The study by lead author Janis Daly, PhD, MS, UF Health researcher and a professor in the UF College of Medicine’s department of neurology, focused on people who had persistent disability even a year or more after completing standard care for stroke, and found that extensive physical therapy helped them recover motor function, the release notes.

“Often after stroke, people can recover normal function without intensive treatment, in response to normal protective physiological processes. Some people recover quite well and can function normally,” explains Daly, also the director of the National Veterans Affairs Brain Rehabilitation Research Center of Excellence in Gainesville, per the release.

“For this study, however, we enrolled people who had a stroke a year or more prior to their study participation, and who were still severely impaired,” Daly says in the release.

She notes that the patients’ recovery was meaningful to them in terms of physical function, and was unique to each person.

“Some had dramatic recovery, some had less,” she says in the release. “Some were able to perform functional tasks that they weren’t able to do before; some recovered the ability to move their arm so they could actually place the arm for functional tasks, for example into the sleeve of a sweater.”

The average functional change for the study subjects was clearly significant for arm movements and for performing complex tasks, Daly explains in the release. For example, she continues, a man who had been unable to lift a spoon to his mouth is now able to feed himself.

To help the 39 study participants regain movements in their shoulders, arms, and hands, Daly and her research team administered an intensive physical therapy program that included 5 hours of rehabilitation per day, 5 days per week, for 12 weeks, the release explains.

During this program, the researchers divided the study subjects into three groups and tested three different modes of rehabilitation, the release explains. The first was motor learning rehabilitation (akin to learning a new sport move). In this type of rehabilitation, researchers asked the participant group to concentrate on performing a movement as deliberately as possible, with as much normal movement as possible, and must practice the task repetitively.

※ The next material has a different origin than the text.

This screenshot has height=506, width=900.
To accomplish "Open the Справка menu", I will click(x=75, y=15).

In the second mode, electrical stimulation rehabilitation, researchers placed electrodes on the participant group’s forearms that comfortably stimulated the muscles on the forearm and caused the hand to lift, the release notes.

With the third mode, robotics-assisted rehabilitation, participants in this group were asked to practice the reach movement using robot software. According to the release, the software guided them to attempt to reach targets displayed on a computer monitor. Their forearm and hand were cradled in a support so that they could concentrate on moving their shoulder and elbow.

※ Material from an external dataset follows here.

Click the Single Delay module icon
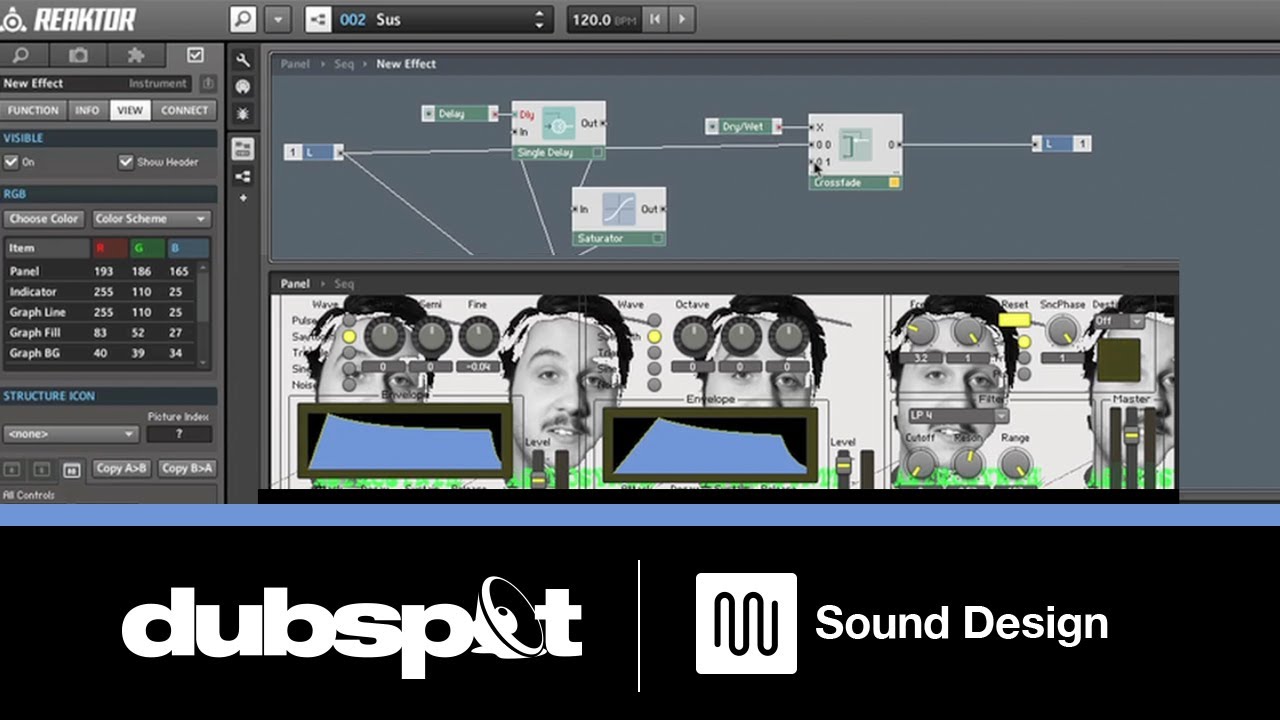 coord(559,125)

The release explains that one group received 5 hours per day of motor learning alone, while the other two groups received motor learning for 3 1/2 hours and electrical stimulation or robotics-assisted rehabilitation for the remaining 1 1/2 hours per day. All three groups received some motor learning rehabilitation. Each of the groups improved significantly, on average doubling or nearly doubling their scores on a scale that assesses coordination.

Daly notes in the release that the recovery for all three groups was equal, with no statistically significant difference between the groups. A small sample size may have been a potential limitation of the study, and the researchers point out that there might have been statistical differences in the results between groups if the group sizes had been larger. Because of the program’s intensity, one physical therapist worked with three patients; this ratio of therapist to patients was successful.

“The magnitude of recovery we observed in our study is higher than any other studies that have been published so far, which supports the promise of longer treatment and more intensive treatment after stroke, even for those who are more severely impaired,” Daly concludes, in the release.